After becoming weary of languishing negotiations to renew the lease on the theatre his troupe was using on the north side of the Thames, Shakespeare made the fateful decision to disassemble his theatre in the night (so legend has it) and rebuild it on the other side of the river.
The Southwark district at the end of the sixteenth century was a dubious area teeming with brothels and bear-baiting houses, but acting was then itself a less-than-respectable profession so, The Globe was an instant success. It was such a hit, due to Shakespeare’s growing reputation as a playwright, that it forced London’s original play house, The Rose, to move to another part of London to survive.

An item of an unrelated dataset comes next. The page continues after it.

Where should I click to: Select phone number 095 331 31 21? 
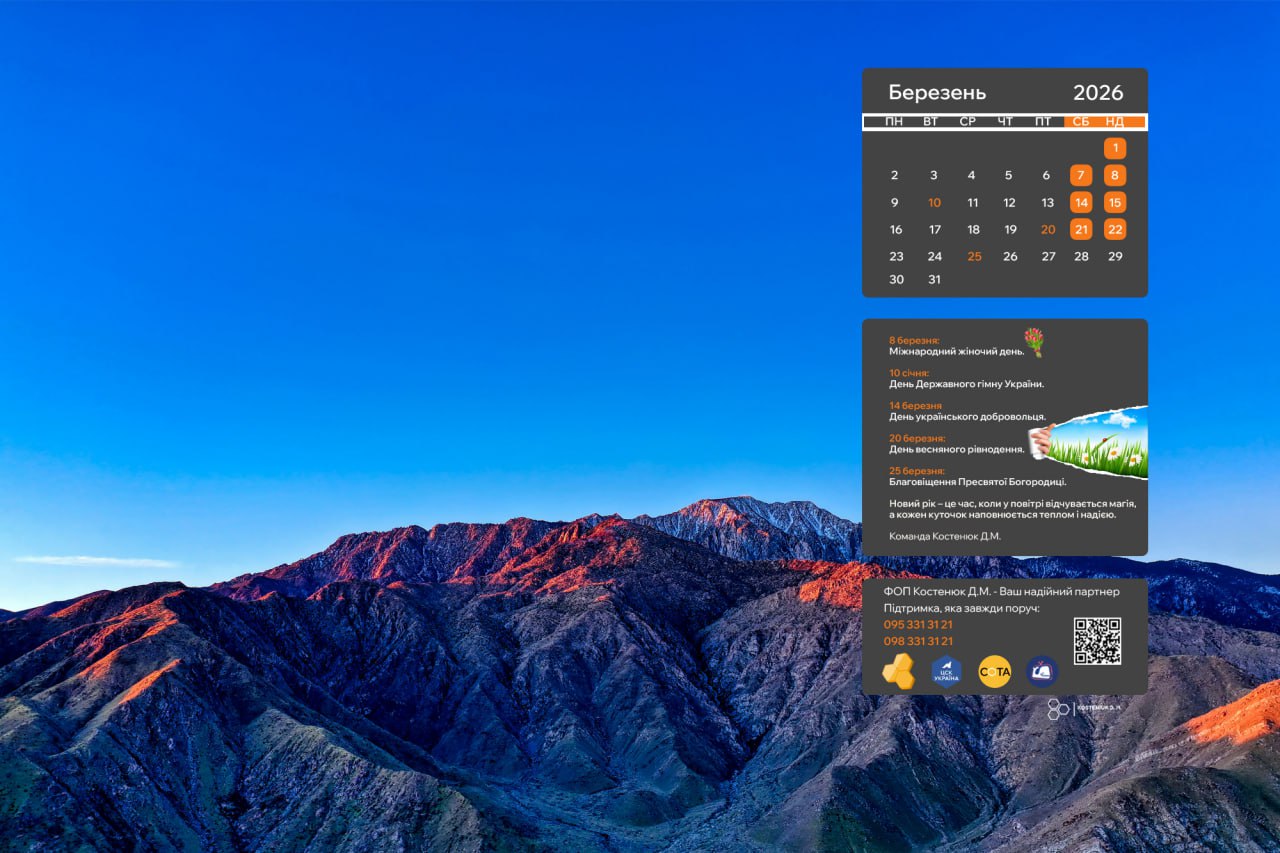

The Globe we enjoy today is not the original, though it was built in 1989 to what is believed to be the approximate dimensions and materials of it’s progenitor that was located down the street and around the corner. It’s only through great fortune that we know what the Globe looked like. A visitor to London in the early 1600’s with an ability to sketch made a panorama of London from the southeast side, in which the Globe, with its polytagonal shape, wood sides, thatched roof and brick staircase, features prominently in the foreground.
The original space of the Globe is now marked, but easy to miss, as I almost did last night while I wandered the neighborhood around the new Globe waiting for the start of the Bard’s Richard II. A bronze plaque barely draws the eye to a vacant car park. A decade ago, researchers dug and found the foundation for the original Globe’s brick staircase. They took measurements and photos and then flooded the structure to preserve it, and replaced the parking lot. In the photo below, the dark cobblestones mark the spot of the Globe’s foundation.
Why didn’t the researches excavate the rest of the site? Well, it happens that a modern, swanky apartment complex sits lucratively on top of it. Imagine living in a home directly above the stage where William Shakespeare performed in his own plays: Hamlet, Macbeth, Midsummer Night’s Dream! I’d be constantly on the lookout for the ghost of Yorick.